You're Not a Programmer, We Won’t Pay You That Much - eb
http://www.maratz.com/blog/archives/2008/01/22/you-are-not-programmer/

======
mechanical_fish
I wouldn't read too much into this. When a client tells you that you cost too
much, it's not a statement of fact. It may not even be something they really
believe. They may just be probing you to see if you will lower your rate.

On the (published) advice of Tim Ferriss, I read Roger Dawson's _Secrets of
Power Negotiating_. It's a highly enlightening view into the mind of a
relentless game-player. One of Dawson's first recommendations is: When you are
negotiating with someone and they name a price, always flinch. If you're
physically present, you should literally flinch, at least slightly. If you're
on the phone, you execute a verbal flinch. If you're in email... you could try
saying something like "My god, that's a _programmer_ rate. I thought I was
hiring at _designer_ rates." (If the price you're objecting to _is_ a
ridiculously reasonable rate for a designer, you could always say "Oh, gosh.
The high school sophomore charged a lot less.")

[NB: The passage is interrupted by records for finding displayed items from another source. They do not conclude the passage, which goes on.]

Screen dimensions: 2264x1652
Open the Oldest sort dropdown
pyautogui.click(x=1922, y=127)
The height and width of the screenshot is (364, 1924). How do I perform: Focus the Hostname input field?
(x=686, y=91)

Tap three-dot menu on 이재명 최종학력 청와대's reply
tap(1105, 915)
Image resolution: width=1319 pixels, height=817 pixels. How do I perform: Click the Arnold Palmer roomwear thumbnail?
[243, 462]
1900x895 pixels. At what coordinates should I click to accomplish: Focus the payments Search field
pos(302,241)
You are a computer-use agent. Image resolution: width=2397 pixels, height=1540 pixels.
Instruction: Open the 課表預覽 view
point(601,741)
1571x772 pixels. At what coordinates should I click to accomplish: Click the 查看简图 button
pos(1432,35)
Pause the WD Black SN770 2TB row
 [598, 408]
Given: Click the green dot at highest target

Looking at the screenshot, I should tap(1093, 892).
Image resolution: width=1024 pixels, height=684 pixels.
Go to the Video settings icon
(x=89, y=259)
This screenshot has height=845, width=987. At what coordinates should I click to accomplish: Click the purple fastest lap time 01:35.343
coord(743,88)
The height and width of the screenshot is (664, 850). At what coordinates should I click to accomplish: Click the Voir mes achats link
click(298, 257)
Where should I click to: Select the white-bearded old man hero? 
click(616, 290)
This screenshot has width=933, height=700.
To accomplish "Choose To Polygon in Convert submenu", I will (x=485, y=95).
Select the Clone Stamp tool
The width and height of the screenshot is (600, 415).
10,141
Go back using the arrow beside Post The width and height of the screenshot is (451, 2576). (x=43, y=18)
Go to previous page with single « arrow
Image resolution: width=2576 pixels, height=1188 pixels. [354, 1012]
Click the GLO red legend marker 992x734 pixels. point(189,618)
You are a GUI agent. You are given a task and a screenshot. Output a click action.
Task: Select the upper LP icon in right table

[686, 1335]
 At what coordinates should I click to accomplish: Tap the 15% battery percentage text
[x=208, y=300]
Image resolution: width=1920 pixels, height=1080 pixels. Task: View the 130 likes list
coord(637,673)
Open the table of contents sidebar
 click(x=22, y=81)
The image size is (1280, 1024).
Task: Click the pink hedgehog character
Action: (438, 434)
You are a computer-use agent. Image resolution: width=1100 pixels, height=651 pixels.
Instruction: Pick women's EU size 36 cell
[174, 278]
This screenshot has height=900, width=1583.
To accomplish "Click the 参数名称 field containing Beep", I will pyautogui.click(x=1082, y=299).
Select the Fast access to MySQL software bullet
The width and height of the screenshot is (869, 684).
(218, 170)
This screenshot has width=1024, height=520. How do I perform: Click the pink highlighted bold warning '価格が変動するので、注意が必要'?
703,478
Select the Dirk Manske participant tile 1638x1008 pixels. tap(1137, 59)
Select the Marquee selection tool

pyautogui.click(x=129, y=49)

And then you stop, and wait. In the best-case scenario, your opponent will
immediately say "oh, I didn't realize you were used to paying so much less;
I'll lower my rate". In the second-best scenario, your opponent will fret,
wonder what you were talking about -- perhaps even writing a blog post about
it -- and then lower their rates, or make other concessions (Perhaps they
won't _raise_ their rates in six months, the way they usually do? Perhaps they
will agree to push up the delivery date?). This will happen because you will
have subtly but effectively said "I think your rates are awfully high,
relative to the competition; you had better deliver".

It's just gamesmanship. If you really want to _know_ whether or not
programmers and designers can make comparable salaries, you need to get actual
data: Poll your colleagues, or try to hire some designers yourself and see
what they quote you. Or just wait and see if you ever get a job at your posted
rates.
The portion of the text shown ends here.